Para já, Donald Trump afastou por completo a hipótese de entregar a liderança do país a María Corina Machado. O presidente norte-americano afirmou, na conferência de imprensa a partir da Florida, que a Nobel da Paz de 2025 não tem "o apoio ou o respeito" necessários por parte do povo venezuelano para ldierar os destinos do país.
"É uma mulher muito simpática, mas não inspira respeito", afirmou Trump.
Autoridades atentas à comunidade portuguesa
Na reação às primeiras notícias do ataque norte-americano, o Governo português aconselhou a numerosa comunidade portuguesa a não sair de casa perante a instabilidade e a incerteza no país.
A estimativa atual é de que residam cerca de 600 mil portugueses e luso-descendentes na Venezuela. Nos serviços consulares do país estão registadas 218 mil pessoas.

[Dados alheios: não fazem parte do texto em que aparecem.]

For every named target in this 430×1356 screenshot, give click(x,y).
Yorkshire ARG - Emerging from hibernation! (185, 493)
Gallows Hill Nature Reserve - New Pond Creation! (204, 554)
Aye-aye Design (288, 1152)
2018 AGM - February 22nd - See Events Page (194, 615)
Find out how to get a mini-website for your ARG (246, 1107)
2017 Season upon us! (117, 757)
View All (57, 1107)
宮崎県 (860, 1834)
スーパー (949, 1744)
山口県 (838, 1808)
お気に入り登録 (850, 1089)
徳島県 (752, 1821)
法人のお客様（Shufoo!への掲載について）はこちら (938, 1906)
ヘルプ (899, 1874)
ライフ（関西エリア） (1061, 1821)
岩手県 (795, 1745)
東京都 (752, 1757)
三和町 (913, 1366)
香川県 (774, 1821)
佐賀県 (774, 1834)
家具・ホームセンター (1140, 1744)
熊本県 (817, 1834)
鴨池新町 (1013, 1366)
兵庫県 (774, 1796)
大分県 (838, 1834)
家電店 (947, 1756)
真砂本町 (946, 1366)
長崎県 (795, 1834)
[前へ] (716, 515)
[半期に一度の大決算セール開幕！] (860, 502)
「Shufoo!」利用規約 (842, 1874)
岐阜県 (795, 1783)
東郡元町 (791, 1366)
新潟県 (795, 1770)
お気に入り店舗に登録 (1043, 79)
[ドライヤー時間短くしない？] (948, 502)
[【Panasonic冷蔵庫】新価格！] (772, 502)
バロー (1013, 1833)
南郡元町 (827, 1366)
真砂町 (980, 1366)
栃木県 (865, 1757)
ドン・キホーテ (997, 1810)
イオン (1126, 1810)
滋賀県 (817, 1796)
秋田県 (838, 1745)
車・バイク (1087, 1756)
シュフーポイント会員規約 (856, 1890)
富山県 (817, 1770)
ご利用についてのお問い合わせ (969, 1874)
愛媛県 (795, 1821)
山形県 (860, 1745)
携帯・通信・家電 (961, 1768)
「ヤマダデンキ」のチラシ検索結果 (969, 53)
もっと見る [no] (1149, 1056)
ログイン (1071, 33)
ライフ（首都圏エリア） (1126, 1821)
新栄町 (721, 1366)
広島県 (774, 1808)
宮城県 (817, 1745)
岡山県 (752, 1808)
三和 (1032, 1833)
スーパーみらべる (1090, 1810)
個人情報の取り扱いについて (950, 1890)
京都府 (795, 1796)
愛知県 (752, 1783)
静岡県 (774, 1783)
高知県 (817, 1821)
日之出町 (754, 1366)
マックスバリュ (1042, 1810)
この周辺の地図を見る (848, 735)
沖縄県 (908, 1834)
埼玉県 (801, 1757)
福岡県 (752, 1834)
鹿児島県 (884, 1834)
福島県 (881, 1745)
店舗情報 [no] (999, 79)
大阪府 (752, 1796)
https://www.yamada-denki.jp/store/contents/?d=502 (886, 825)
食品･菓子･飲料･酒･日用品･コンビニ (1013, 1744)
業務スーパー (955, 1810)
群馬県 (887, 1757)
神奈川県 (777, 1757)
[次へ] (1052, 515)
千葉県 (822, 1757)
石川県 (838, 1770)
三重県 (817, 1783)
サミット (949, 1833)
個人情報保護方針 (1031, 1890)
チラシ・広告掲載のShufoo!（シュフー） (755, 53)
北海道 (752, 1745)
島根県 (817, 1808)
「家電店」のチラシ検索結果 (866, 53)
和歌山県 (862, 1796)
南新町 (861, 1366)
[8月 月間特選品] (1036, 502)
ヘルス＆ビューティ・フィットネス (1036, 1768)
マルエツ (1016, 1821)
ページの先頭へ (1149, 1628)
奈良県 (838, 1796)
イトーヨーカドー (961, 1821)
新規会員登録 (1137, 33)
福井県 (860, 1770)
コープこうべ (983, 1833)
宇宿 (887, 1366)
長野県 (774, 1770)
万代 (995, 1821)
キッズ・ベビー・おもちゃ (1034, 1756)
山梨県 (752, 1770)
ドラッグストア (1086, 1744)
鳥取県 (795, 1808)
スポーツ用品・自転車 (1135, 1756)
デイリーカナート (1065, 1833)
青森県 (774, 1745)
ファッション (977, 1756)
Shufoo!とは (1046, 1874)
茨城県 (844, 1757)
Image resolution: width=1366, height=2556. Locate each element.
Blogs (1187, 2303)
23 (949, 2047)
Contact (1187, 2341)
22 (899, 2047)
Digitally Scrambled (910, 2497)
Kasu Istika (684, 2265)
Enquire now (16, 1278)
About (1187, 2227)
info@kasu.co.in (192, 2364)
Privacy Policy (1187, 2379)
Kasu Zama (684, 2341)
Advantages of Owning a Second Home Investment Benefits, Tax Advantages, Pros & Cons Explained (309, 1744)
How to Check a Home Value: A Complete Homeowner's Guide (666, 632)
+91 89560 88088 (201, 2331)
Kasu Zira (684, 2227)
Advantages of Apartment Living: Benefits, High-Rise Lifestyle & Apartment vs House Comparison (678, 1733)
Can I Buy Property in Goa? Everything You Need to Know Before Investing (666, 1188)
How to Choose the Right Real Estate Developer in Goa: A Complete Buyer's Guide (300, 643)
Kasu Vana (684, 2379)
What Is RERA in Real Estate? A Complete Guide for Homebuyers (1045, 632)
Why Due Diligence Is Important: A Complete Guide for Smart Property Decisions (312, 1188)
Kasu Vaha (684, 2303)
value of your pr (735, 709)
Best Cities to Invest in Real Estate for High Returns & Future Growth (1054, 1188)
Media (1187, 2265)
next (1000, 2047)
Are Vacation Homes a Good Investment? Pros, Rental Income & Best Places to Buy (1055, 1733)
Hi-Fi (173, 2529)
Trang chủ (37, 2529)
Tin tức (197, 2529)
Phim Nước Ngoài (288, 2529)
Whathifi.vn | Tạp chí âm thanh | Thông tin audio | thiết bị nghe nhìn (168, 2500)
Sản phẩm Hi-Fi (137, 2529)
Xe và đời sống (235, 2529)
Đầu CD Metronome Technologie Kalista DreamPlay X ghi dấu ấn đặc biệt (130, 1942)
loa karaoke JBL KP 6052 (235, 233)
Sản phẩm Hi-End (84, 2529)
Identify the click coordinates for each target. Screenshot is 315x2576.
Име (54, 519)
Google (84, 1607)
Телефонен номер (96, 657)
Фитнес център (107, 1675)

Durante a tarde, o primeiro-ministro Luís Montenegro esteve reunido com o Presidente da República, Marcelo Rebelo de Sousa, e o ministro dos Negócios Estrangeiros, Paulo Rangel. "Estamos a acompanhar em permanência e desde o primeiro momento a situação na Venezuela, com atenção particular à segurança e ao bem-estar da nossa comunidade", assegurou o chefe de Governo.
Acrescentou que a Embaixada de Portugal em Caracas e a rede consular no país "estão plenamente mobilizadas para acompanhar os nossos concidadãos".
Luís Montenegro diz que as autoridades portuguesas estão focadas "no futuro e no restabelecimento de uma democracia plena onde os venezuelanos escolham livremente o seu futuro".
Marcelo Rebelo de Sousa fez saber que a situação na Venezuela será discutida no próximo Conselho de Estado, a 9 de janeiro, e o MNE português adiantou que a preocupação principal é “sempre com a comunidade portuguesa”.
“As informações que temos é que a comunidade está serena e, obviamente, desejosa também de clarificação sobre o futuro”, acrescentou Paulo Rangel.
Adiantou ainda que o Governo português espera que se avance "rapidamente para a devolução de um processo democrático e de transição democrática à Venezuela".